Author(s): Anton Burman; Anders Andersson; Gunnar Hellstrom; Qiancheng Xie
Linked Author(s): Anton Burman, Anders Andersson, Gunnar Hellström, Qiancheng Xie
Keywords: Numerical Modelling; ADCP; Field Measurements; Pressure Loggers; Ecohydraulics
Abstract: In the near future, the operating conditions of hydropower plants in the Nordics are expected to change, in order complement expansion of intermittent power production such as solar- and wind-power. This in turn might increase the amount and frequency of short-term flow regulations events, so called hydropeaking. In recent years, hydropower’s effect on local ecosystems has drawn much attention.
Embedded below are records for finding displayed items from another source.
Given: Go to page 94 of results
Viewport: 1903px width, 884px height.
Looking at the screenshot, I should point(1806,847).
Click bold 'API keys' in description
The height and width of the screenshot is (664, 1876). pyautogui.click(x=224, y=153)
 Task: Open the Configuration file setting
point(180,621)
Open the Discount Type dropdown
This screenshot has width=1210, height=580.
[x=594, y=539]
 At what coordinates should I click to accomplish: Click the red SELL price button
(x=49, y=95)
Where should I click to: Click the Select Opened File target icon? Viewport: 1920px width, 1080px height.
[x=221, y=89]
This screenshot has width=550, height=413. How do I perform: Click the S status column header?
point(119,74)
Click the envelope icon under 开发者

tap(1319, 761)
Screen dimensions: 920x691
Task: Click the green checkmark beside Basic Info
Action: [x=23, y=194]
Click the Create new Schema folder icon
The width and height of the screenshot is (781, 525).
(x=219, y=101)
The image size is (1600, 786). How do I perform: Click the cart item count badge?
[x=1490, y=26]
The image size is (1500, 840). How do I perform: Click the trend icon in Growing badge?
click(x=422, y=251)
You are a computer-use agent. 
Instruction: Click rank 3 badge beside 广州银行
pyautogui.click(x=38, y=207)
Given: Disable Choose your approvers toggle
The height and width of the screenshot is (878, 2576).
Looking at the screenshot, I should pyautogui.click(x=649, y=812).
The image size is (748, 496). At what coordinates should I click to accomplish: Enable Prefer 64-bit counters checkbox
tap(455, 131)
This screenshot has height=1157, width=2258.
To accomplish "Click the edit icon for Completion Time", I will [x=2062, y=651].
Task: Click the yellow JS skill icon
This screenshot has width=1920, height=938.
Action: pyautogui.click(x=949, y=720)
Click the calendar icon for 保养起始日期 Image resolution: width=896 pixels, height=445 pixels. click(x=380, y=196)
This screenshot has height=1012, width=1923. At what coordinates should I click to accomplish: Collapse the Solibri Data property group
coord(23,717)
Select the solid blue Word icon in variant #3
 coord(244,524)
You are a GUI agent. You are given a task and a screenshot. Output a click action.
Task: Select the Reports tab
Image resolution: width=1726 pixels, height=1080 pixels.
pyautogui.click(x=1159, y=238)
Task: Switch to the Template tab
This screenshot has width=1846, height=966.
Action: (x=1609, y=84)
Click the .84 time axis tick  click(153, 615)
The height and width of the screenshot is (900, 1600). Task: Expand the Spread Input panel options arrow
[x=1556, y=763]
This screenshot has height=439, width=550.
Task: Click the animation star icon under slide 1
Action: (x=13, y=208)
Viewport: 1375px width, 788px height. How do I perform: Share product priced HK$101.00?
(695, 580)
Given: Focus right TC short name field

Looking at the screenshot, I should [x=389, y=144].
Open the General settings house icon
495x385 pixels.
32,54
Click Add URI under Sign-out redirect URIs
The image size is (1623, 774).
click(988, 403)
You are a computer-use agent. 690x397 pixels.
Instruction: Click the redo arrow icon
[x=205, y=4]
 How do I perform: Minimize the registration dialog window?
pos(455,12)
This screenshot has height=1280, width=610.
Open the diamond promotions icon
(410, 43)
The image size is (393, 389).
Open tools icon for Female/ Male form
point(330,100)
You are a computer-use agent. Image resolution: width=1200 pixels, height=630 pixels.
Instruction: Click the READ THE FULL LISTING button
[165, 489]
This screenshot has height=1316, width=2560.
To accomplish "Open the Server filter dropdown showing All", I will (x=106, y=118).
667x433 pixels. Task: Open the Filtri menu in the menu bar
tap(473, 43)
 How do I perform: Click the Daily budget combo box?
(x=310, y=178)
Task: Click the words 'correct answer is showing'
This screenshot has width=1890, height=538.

Especially hydropeaking has been shown to affect the ecosystems and induce morphological changes in the reach downstream hydropower plants. In order to assess the potential impact of a change in operating conditions, different numerical models can be used to examine the downstream reach when subject to potential future operating conditions. In-flow parameters, such as depth and velocity, can be predicted by using numerical approximations of the Navier-Stokes equations in either one-, two- or three-dimensions. These modeling approaches have different advantages and disadvantages. In this work the uncertainties that arise naturally from field measurements and numerical modelling, and how it might affect in-flow parameters, specifically variables frequently used in ecohydraulics, with special emphasis on 2D models was investigated. The flow in a regulated reach was here modelled with the open-source hydrodynamics solver Delft-3D. A stretch of the river Umeälven in northern Sweden was modelled based on bathymetry measurements from a multibeam sonar. The model was calibrated with measured water levels and validated with ADCP velocity measurements. The results show that the model is significantly dependent on the calibrated roughness. Additionally, it is shown that 2D models might be insufficient for some ecohydraulical applications. Lastly, a discussion on the merits of one-, two and three-dimensional models is presented.
DOI: https://doi.org/10.3850/IAHR-39WC2521711920221796
Year: 2022